You've reported on Iran-Contra and you "excel under perilous conditions" according to your bio. Please consider taking on this dark place in international affairs, this media complicity, into some light. As it stands, it seems Tibet must suffer -- no matter the size of the public support (I was at a vigil last night in here in Victoria; I can't tell you how many passing drivers -- and even bicyclists -- honk when they see the HONK FOR A FREE TIBET. You have wonderful articulate spokespeople to call on: Lhadon Tethong, born in Victoria, BC for one (leader of Students for a Free Tibet, probably living in Quebec City -- I don't know). George Stroumboulopoulos interviewed her on the Hour; and she's been on the Current (many years ago). But probably someone less associated with the movement would be interesting, too? This is just media censorship.

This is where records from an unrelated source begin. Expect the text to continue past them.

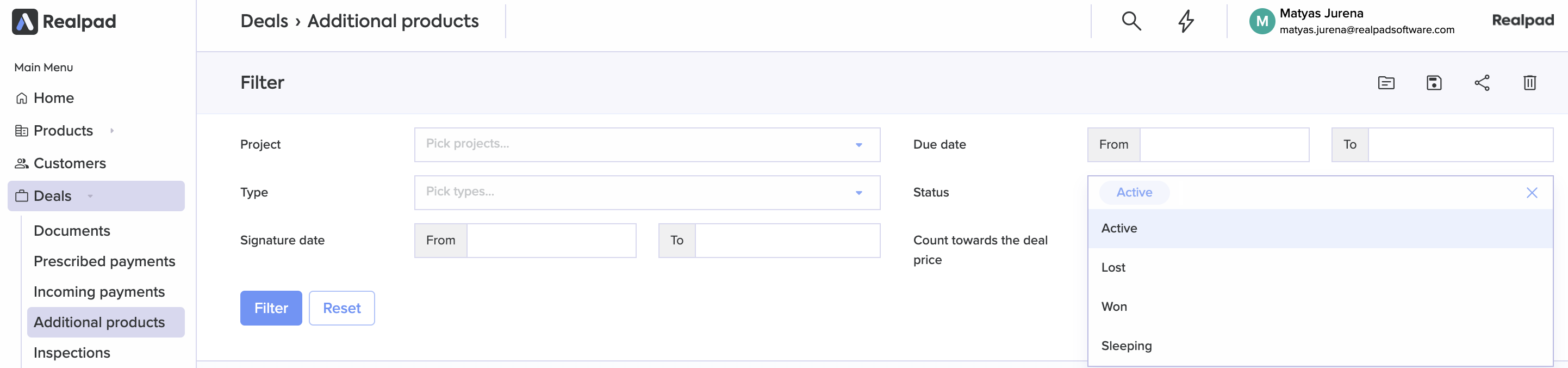The width and height of the screenshot is (1568, 368).
Task: Select Lost in Status options
Action: pyautogui.click(x=1113, y=267)
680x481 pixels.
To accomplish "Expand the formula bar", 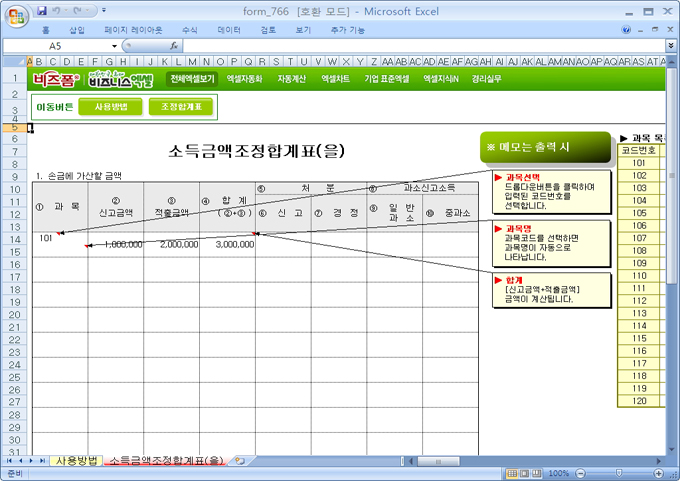I will pyautogui.click(x=670, y=46).
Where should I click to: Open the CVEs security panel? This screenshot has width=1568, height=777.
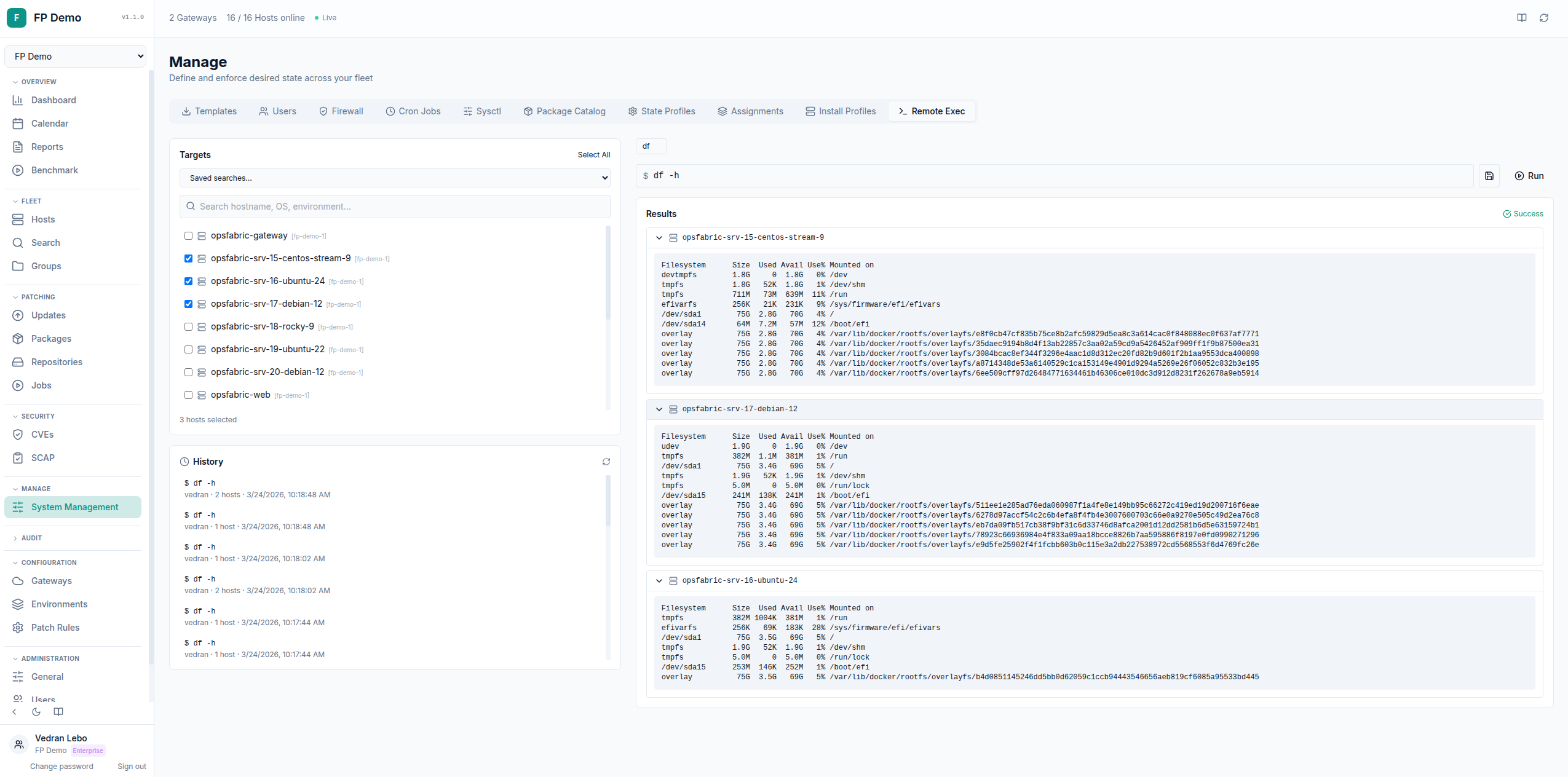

We rage and rave about "media blackouts" in Syria and other countries. But the one in Tibet seems to have been effective; there is silence from those who know (lots of footage and information is coming out) and who live in free societies and could speak.
good wishes
ps: I see in a search that CBC TV news had a clip on February 3rd. I am not a CBC TV viewer (don't have a television and rarely watch on line). I don't remember I've heard anything on the CBC Radio in the last months, even years. And next to the *hourly* updates on the situation in Syria, one guarded mention every six months on the television seems paltry.
From the Dispatches desk. In the March 1 Dipatches program, we plan to run a piece from India about the debate among Tibetan Bhuddists in exile about whether the faith sanctifies self-immolation, and look at the new outlook among younger exiles.